Domanda

I am developing a server for file transfer applications. Files are sent from an android phone to my server.

When the file size is small, it works smoothly. But when the file size is large (>2MB), the server does not receive the entire packet.

int recv(
  _In_   SOCKET s,
  _Out_  char *buf,
  _In_   int len,
  _In_   int flags
);

The value of len in the recv function was set to 20000 initially and when I changed it to 8000, it started working.

Surprisingly, this happens only in Release mode in Visual Studio.

I used wireshark to capture the logs from my mobile device. When the server is running on debug mode, the handset sends all the data, but when the server is running on release mode, handset does not send the entire data. (this is when value of len was set to 20000).

However, if I send large files through a PC based client, (client being on same machine as server), the value of len can be kept at 20000.

Has anyone faced such problems?
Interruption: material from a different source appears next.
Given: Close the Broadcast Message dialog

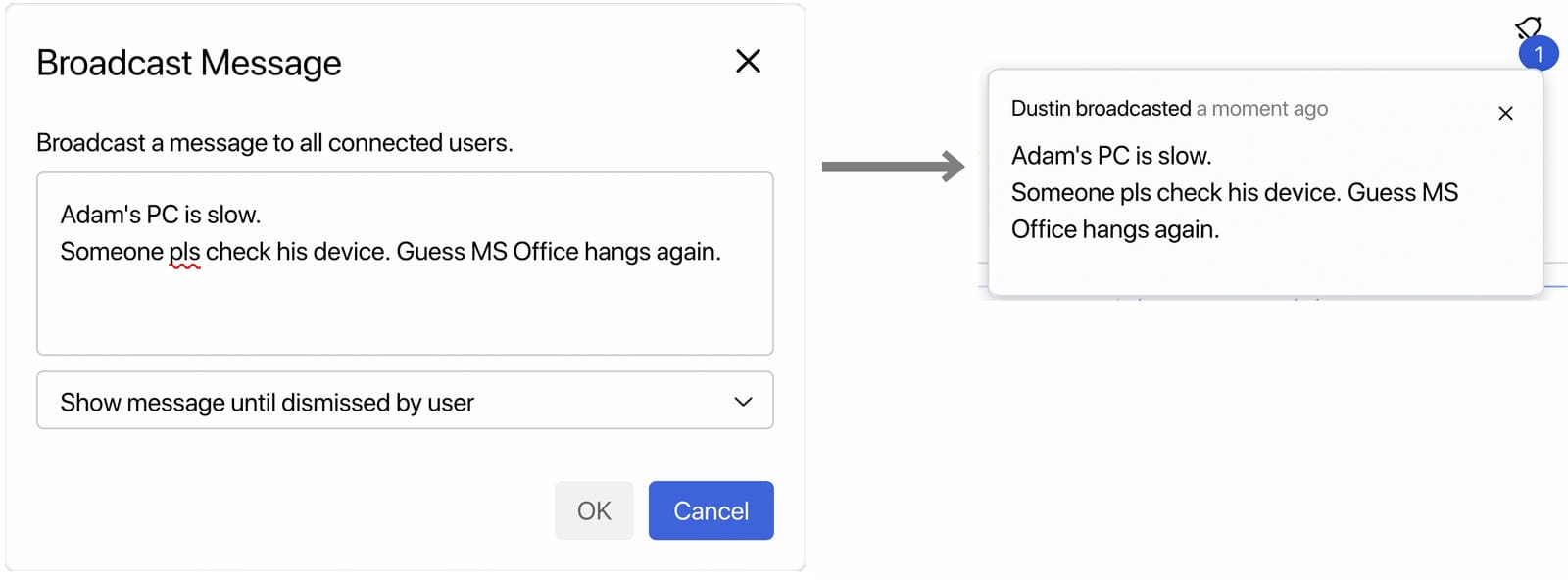Looking at the screenshot, I should (x=748, y=62).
What is the reason for such behaviour?

Note: I am developing on Windows using Visual studio.

È stato utile?

Soluzione

The len argument to recv specifies the maximum number of bytes to read. There is no guarantee that recv will block until it reads exactly this amount; it may return after reading any smaller number of bytes. The actual amount of data read is noted in the return value.

You need to call recv repeatedly yourself if you want to read a set number of bytes

int read_exact(SOCKET s, char* buf, int len)
{
    int remaining = len;
    do {
        int ret = recv(s, buf, remaining, 0);
        if (ret == 0) {
            break;
        }
        if (ret != SOCKET_ERROR ) {
            remaining -= ret;
            buf += ret;
        }
    } while (ret != SOCKET_ERROR && remaining > 0);
    return (ret==SOCKET_ERROR? SOCKET_ERROR : len - remaining);
}

Altri suggerimenti

Neither recv or send 's len parameter is an exact value, it's just a hint on how much data you can maximally store ( for recv ) or how much you want to send, each function returns either an error or the number of bytes processed which can be less than what you requested, ignoring this case will result in random like errors since either the server doesn't fully send it or the client doesn't received the correct amount.

The safest way to do this is to send a header each time which will ensure that you'll know the amount of data you are about to receive, on the client you expect that structure then the data. Since in this case you know exactly how much data you will send/recv you can rely on that and keep calling the functions until they either fail or eventually do what you want ( send all the data or recv all the data ).

Also never try to send too big chunks at once since it will will fill up the winsock internal buffers so the function will return which is reasonable since it's unable to process your request because it needs to send the data first or there is no more room left to receive more.